[Numpy-discussion] Quick Question about Optimization

Mon May 19 23:26:26 EDT 2008

I've done a little profiling with cProfile as well as with dtrace
since the bindings exist in mac os x, and you can use a lot of the d
scripts that apply to python, so previously I've found that the
np.random call and the where (in the original code) were heavy hitters
as far as amount of time consumed.

The time has now been shaved down to ~9 seconds with this suggestion
from the original 13-14s, with the inclusing of Eric Firing's
suggestions.  This is without scipy.weave, which at the moment I can't
get to work for all lines, and when I just replace one of them
sucessfully it seems to run more slowly, I assume because it is
converting data back and forth.

Quick question regarding the pointer abstraction that's going on, the
following seems to work:
np.putmask(S[n,:],np.squeeze(mask),1)

with that section of S being worked on.  Is it safe to assume in most
cases while working with NumPy that without additional operations,
aside from indexing, that a reference rather than a copy is being
passed?  It certainly seems like this sort of thing, including stuff
like:

        u = self.u
        v = self.v
        theta = self.theta
        ...

without having to repack those data into self later, since u,v,theta
are just references to the existing data saves on code and whatnot,
but I'm a little worried about not being explicit.

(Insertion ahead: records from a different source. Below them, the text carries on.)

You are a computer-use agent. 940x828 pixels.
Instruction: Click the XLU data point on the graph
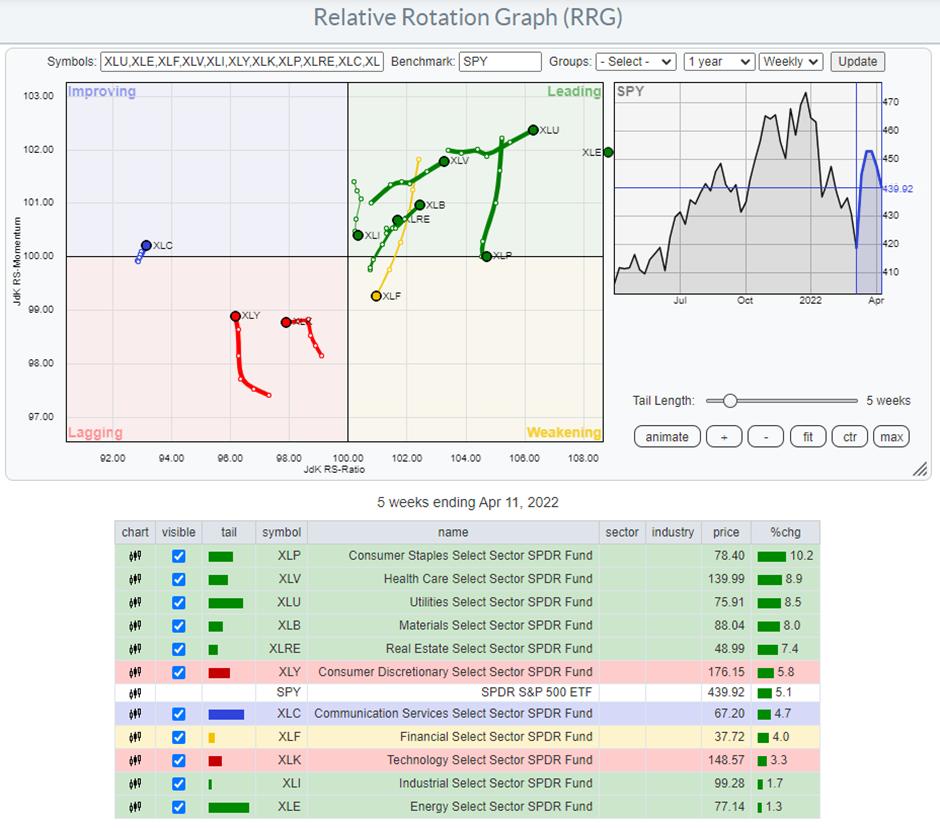click(533, 130)
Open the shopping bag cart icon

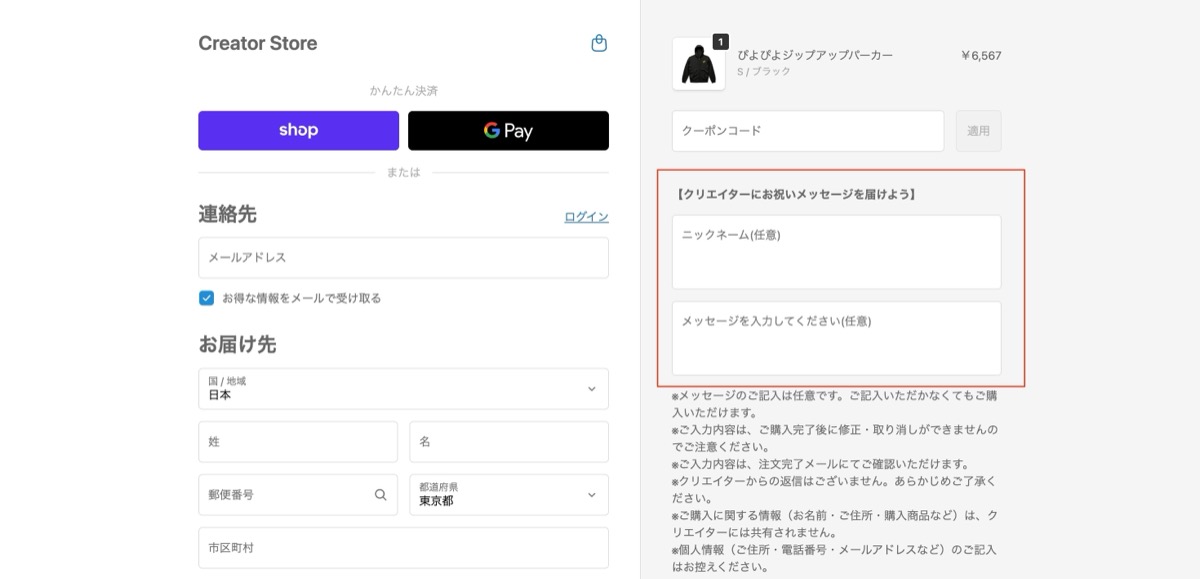[599, 43]
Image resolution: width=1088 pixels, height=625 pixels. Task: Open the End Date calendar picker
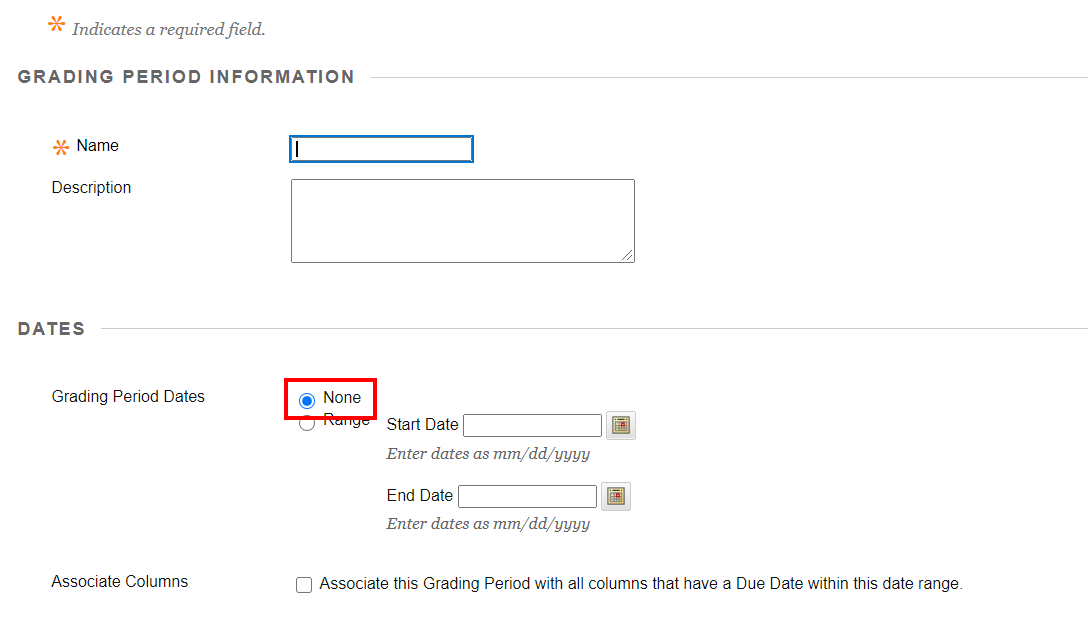[x=615, y=496]
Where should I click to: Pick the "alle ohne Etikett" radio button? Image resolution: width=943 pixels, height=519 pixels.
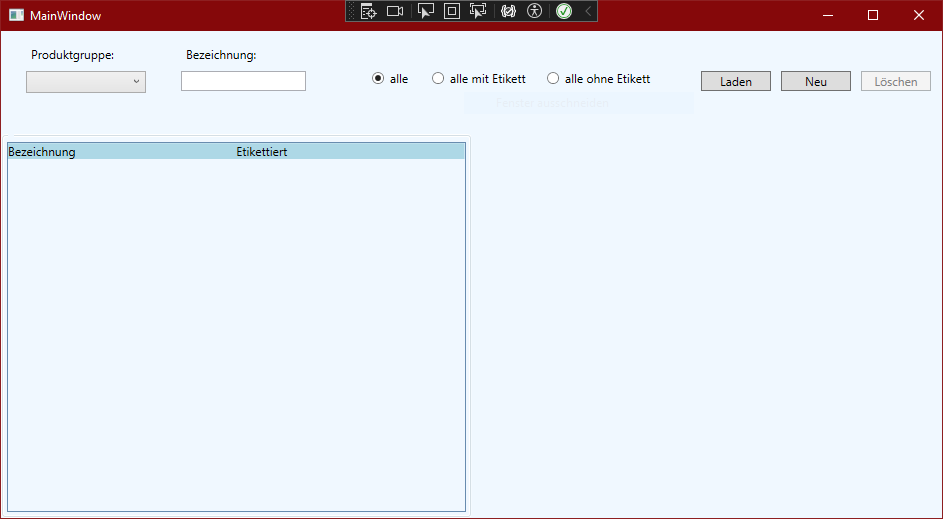point(553,79)
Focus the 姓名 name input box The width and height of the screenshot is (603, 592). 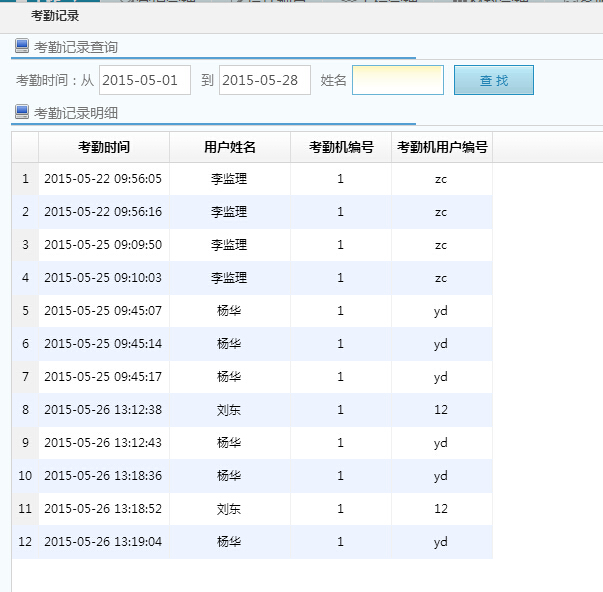[397, 80]
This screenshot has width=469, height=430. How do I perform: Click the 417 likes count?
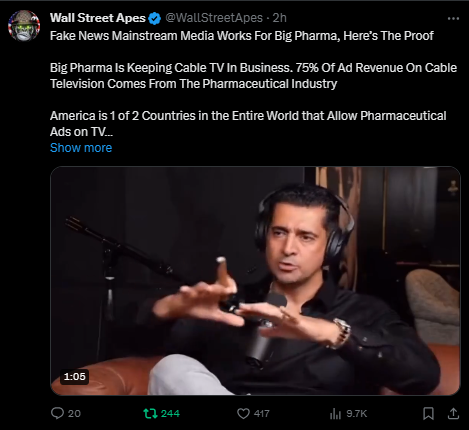coord(262,414)
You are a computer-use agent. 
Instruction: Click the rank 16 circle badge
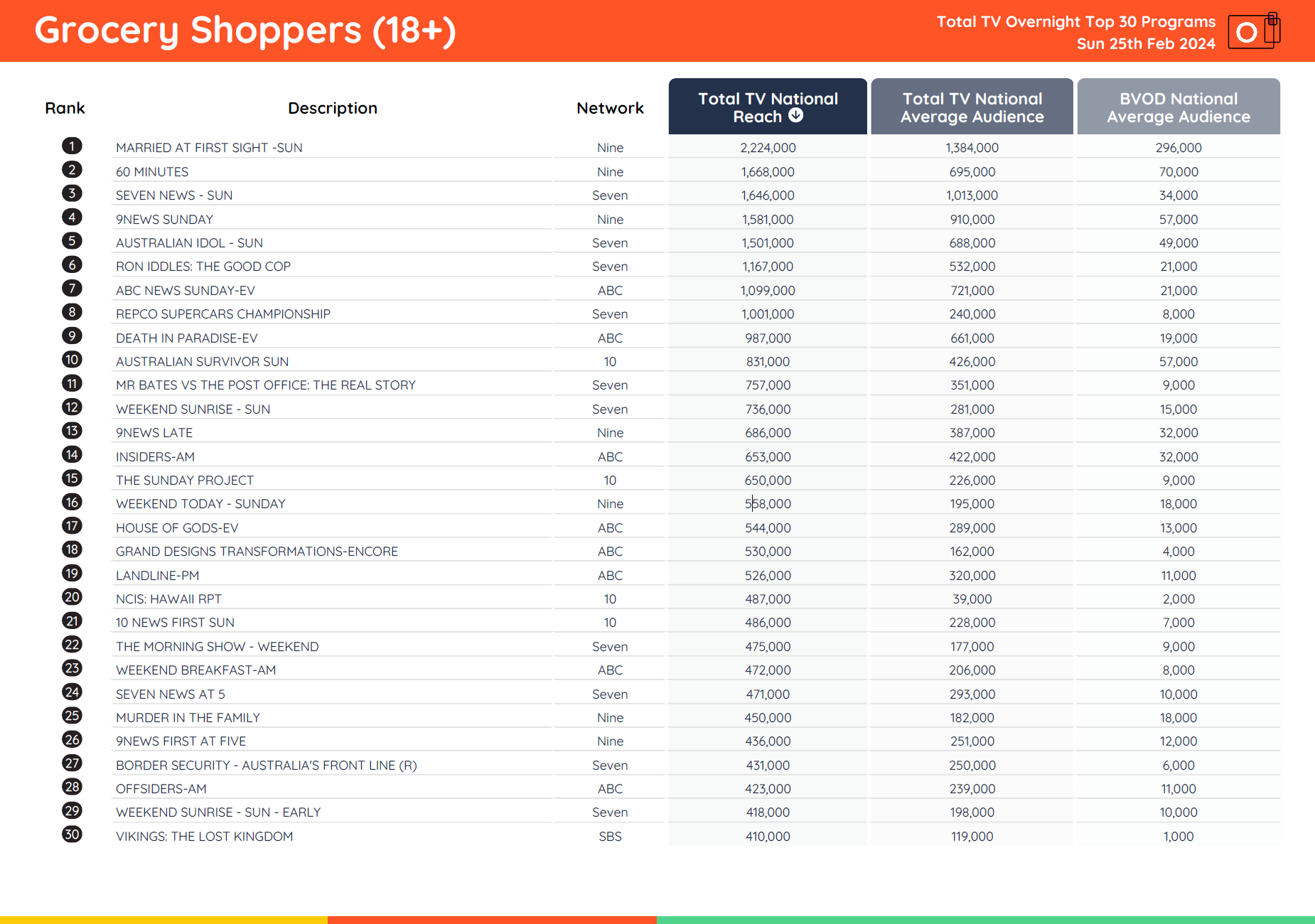pos(72,503)

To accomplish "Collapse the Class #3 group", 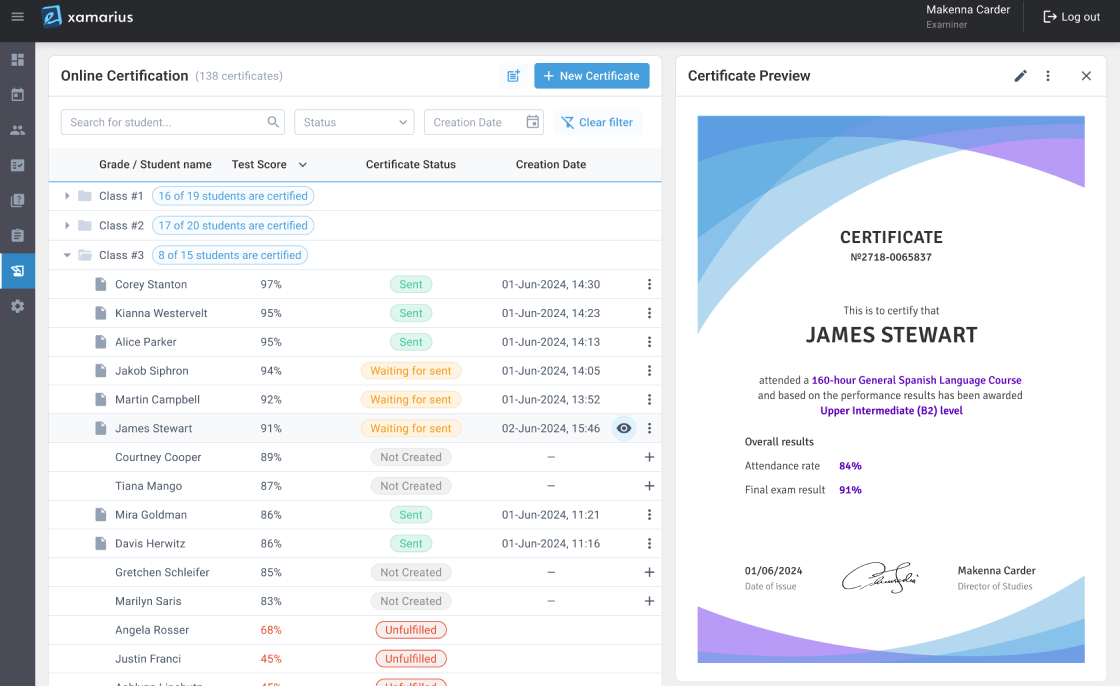I will pos(67,254).
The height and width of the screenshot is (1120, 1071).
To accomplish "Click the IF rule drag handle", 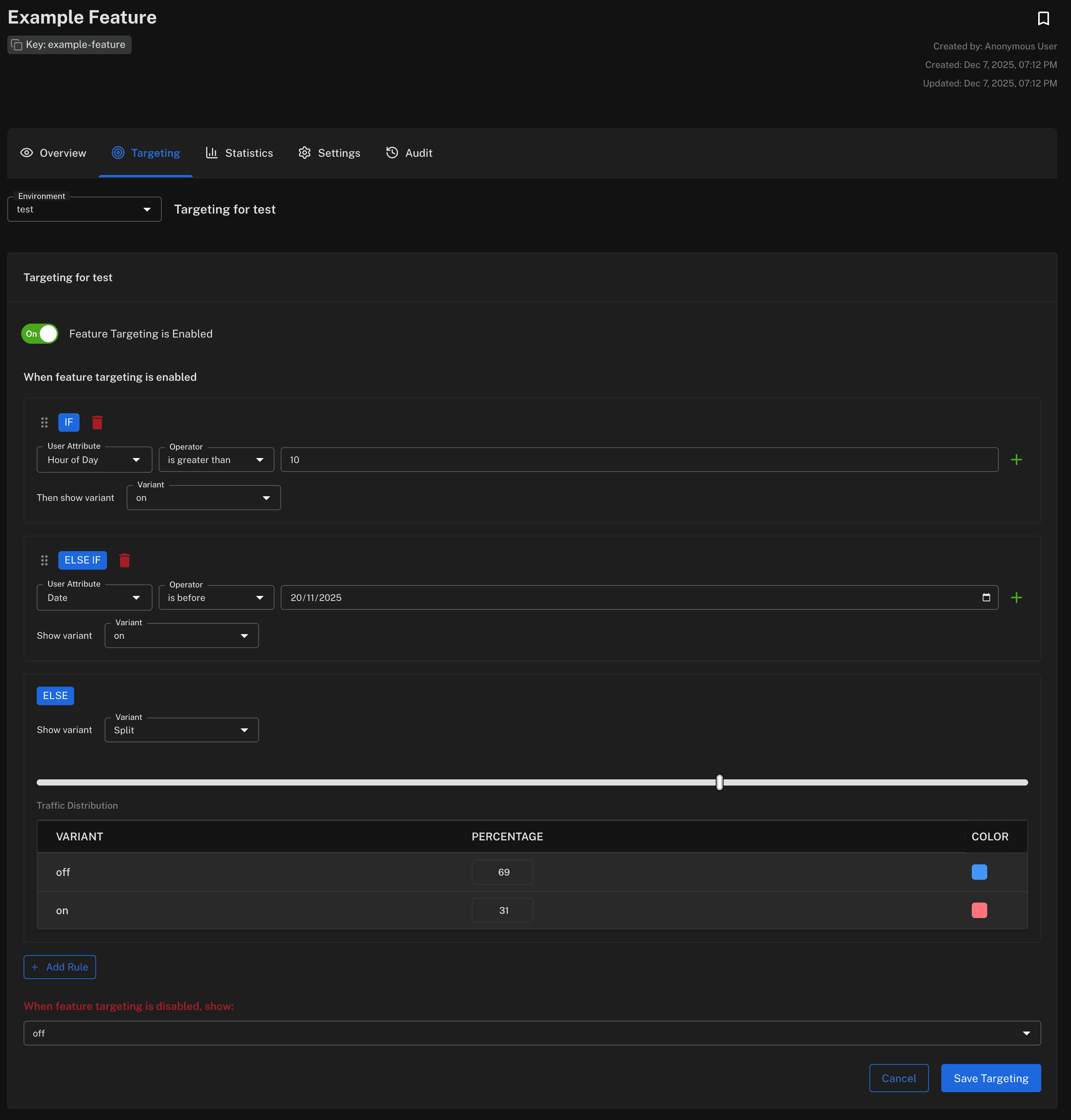I will pos(44,423).
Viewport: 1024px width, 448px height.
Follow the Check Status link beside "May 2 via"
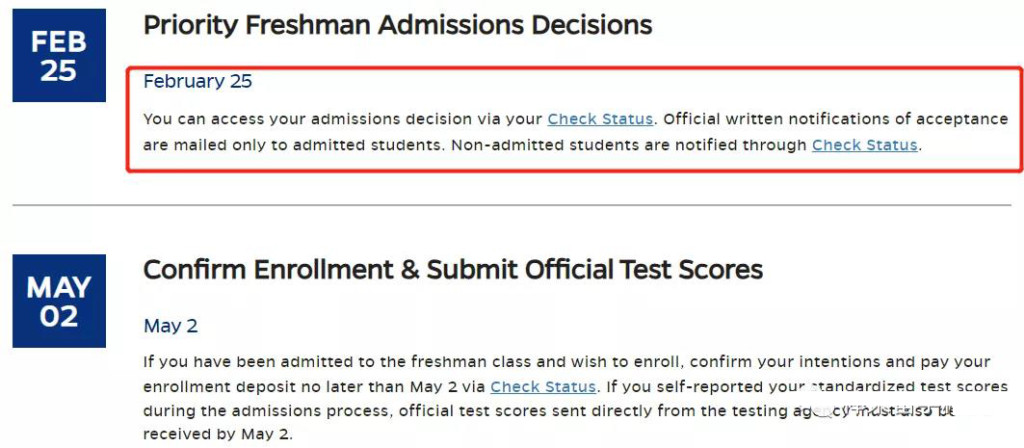pyautogui.click(x=543, y=387)
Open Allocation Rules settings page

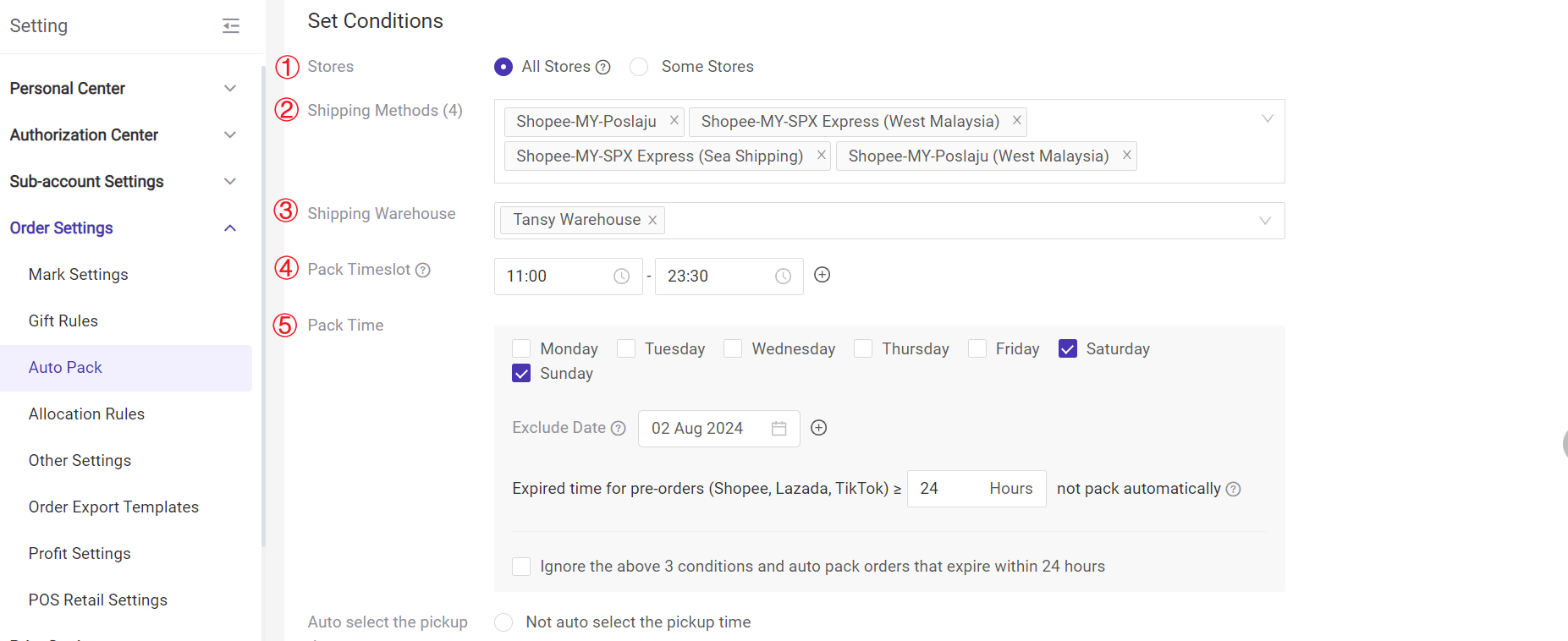pyautogui.click(x=86, y=414)
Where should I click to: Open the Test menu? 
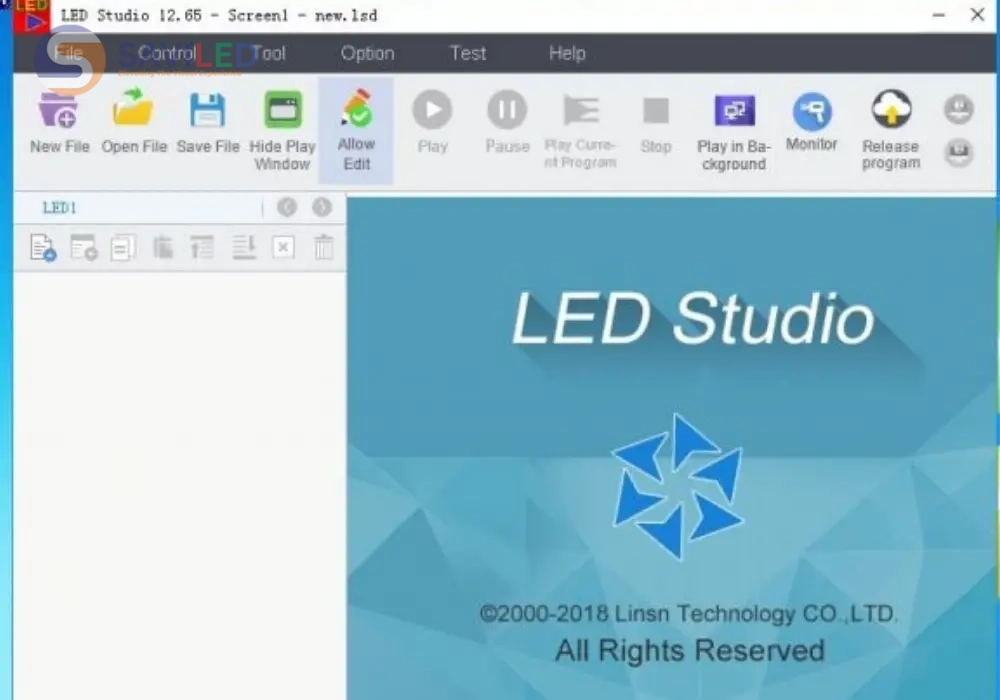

Are there any major pitfalls to be aware of?  It sounds like if I do:
f = a[n,:] I get a reference, but if I did something like g = a[n,:]*2
I would get a copy.

Thanks guys.  This is definitely useful, especially in combination
with using PyPar on my dual core system I'm getting pretty good
performance :-)

If anyone has any clues on why scipy.weave is blowing
(http://pastebin.com/m79699c04) using the code I attached, I wouldn't
mind knowing.  Most of the times I've attempted using weave, I've been
a little baffled about why things aren't working.  I also don't have a
sense for whether all numpy functions should be "weavable" or if it's
just general array operations that can be put through weave.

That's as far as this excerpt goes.